Renault punzecchia la Red Bull sul mancato via libera a Ricciardo per i test ad Abu Dhabi
Secondo il parere del team francese, la Red Bull è intimorita dalla possibilità che la scuderia rivale abbia ampi margini di crescita




26 Gennaio 2019 - 15:52

Il rapporto di lavoro fra la Renault e la Red Bull non è certamente terminato nel migliore dei modi, con la scuderia anglo-austriaca che ha posto fine a una partnership più che decennale a ridosso del GP di Francia, gara di casa del loro ex motorista.

Da allora, in tantissime occasioni le parti si sono punzecchiate a vicenda pubblicamente, approfittando di ogni occasione per ribadire che sarebbe stato l’altro a perderci rompendo la partnership tecnica.

Ad Abu Dhabi la Red Bull ha terminato la sua storia con la Renault facendo uno sgarbo al team ufficiale della casa francese, impedendo a Daniel Ricciardo di svolgere i test del martedì con la nuova squadra. Una scelta radicalmente opposta a quella della casa francese, che aveva permesso a Sainz di girare con la McLaren.

Red Bull Racing/Official Facebook – Getty Images

Recentemente la Renault, tramite il suo direttore esecutivo Budkowski, ha commentato la scelta della Red Bull di non concedere a Ricciardo il benestare per i test di Abu Dhabi.
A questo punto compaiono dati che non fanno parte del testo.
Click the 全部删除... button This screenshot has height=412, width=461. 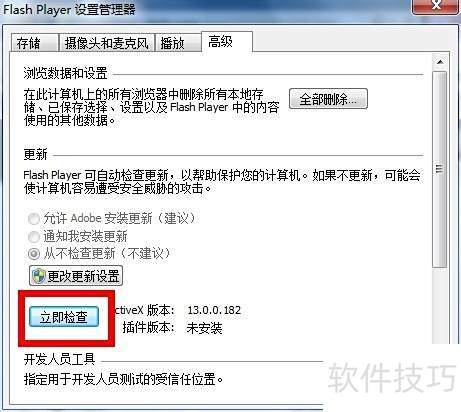328,99
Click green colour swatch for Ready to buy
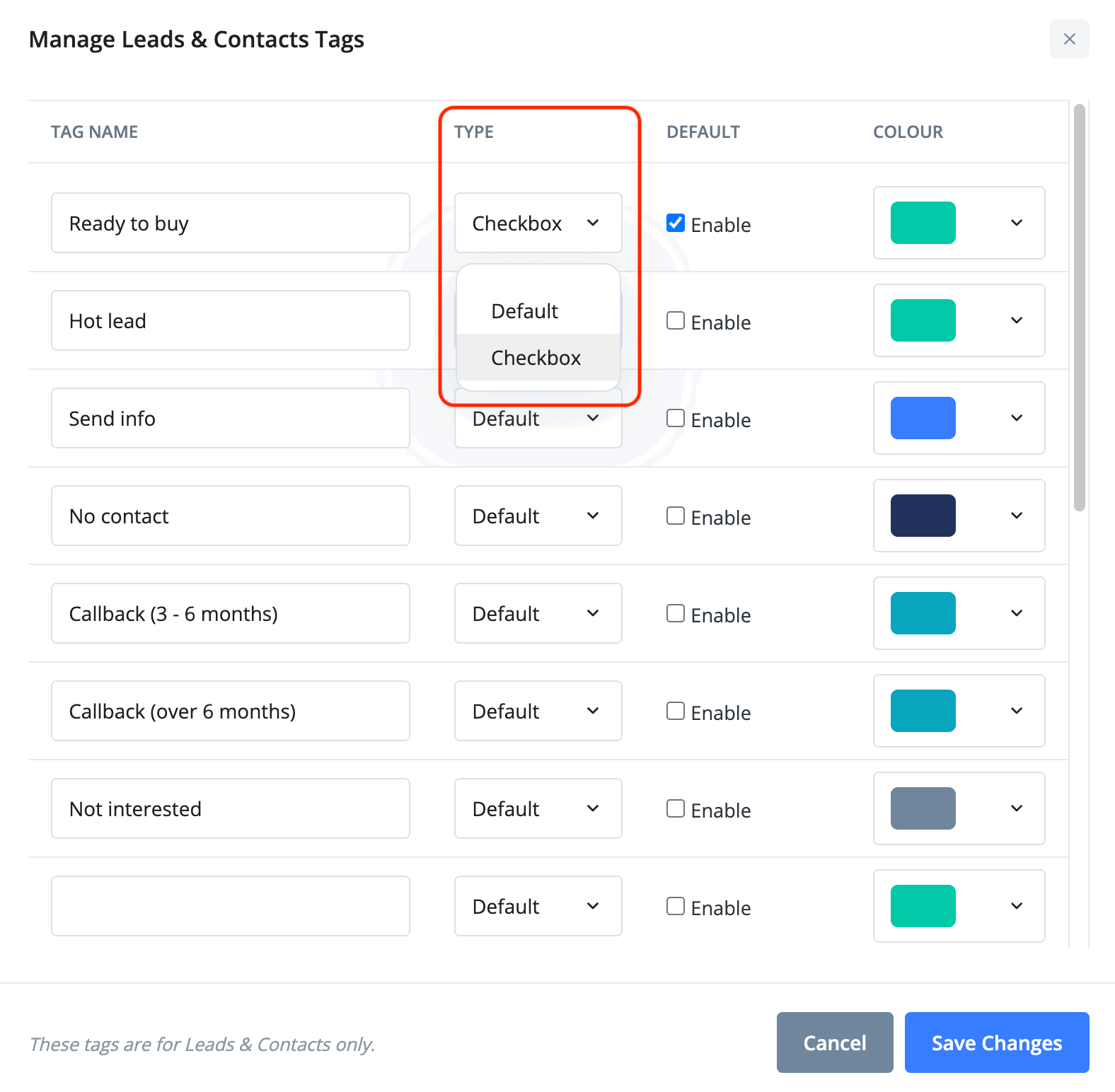Viewport: 1115px width, 1092px height. point(923,223)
Secondo i francesi, la scuderia anglo-austriaca ha preso questa posizione perché ha paura del team avversario e dei suoi margini di crescita per gli anni a venire.
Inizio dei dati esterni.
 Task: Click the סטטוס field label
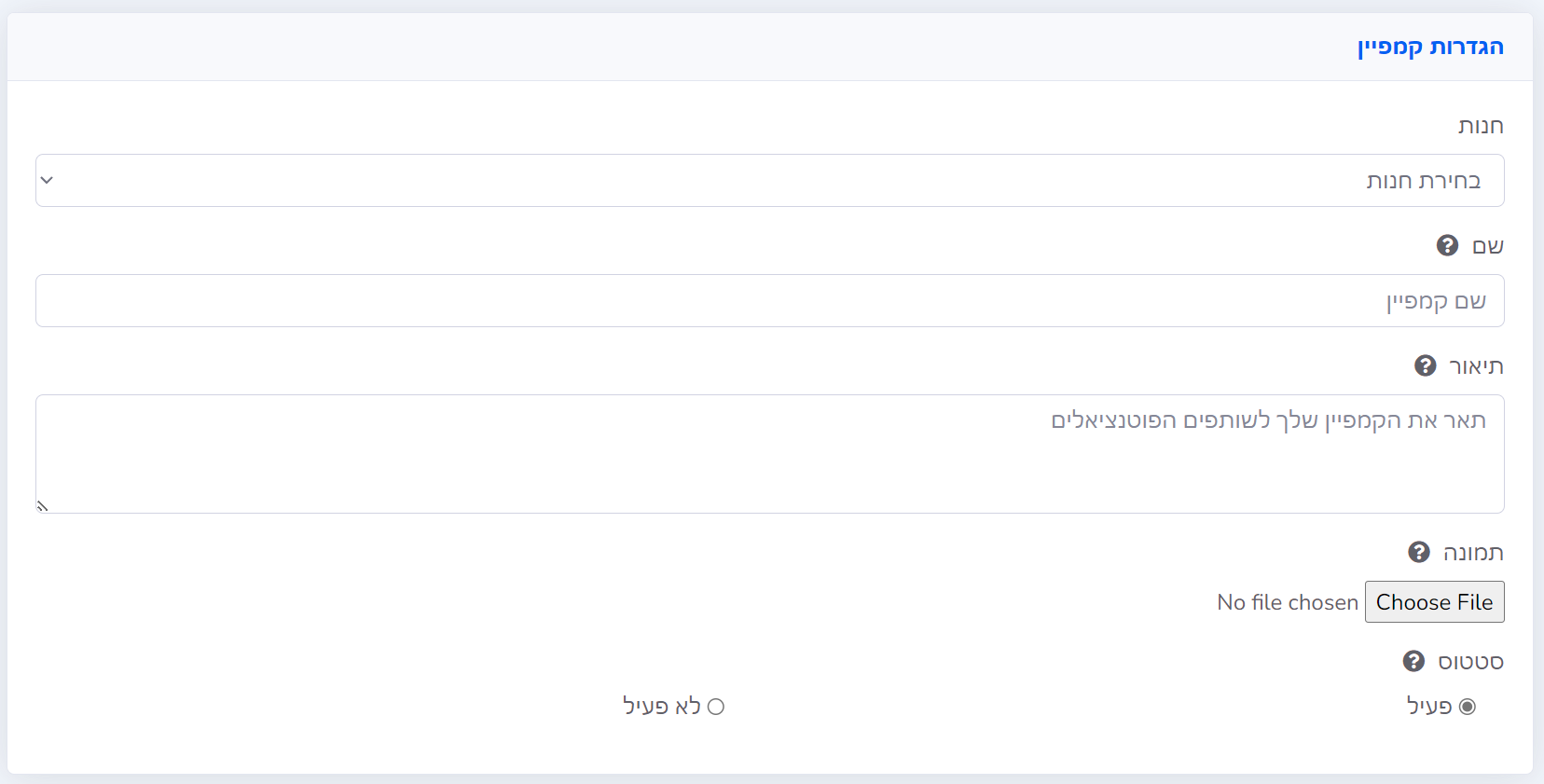1470,662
“Ci sarebbe piaciuto tantissimo far guidare a Ricciardo la nostra macchina ad Abu Dhabi, ma non abbiamo potuto farlo – ha detto Budkowski, citato da en.f1i.com – Ci rammarica non aver potuto avere il suo feedback sulla macchina dell’anno scorso, perché ci sarebbe tornato molto utile. Il fatto che non abbia potuto provare, senza puntare il dito contro qualcuno, ci rende orgogliosi. Significa che le altre squadre ci temono, e non vogliono farci nemmeno una concessione che possa tradursi in un vantaggio per noi”.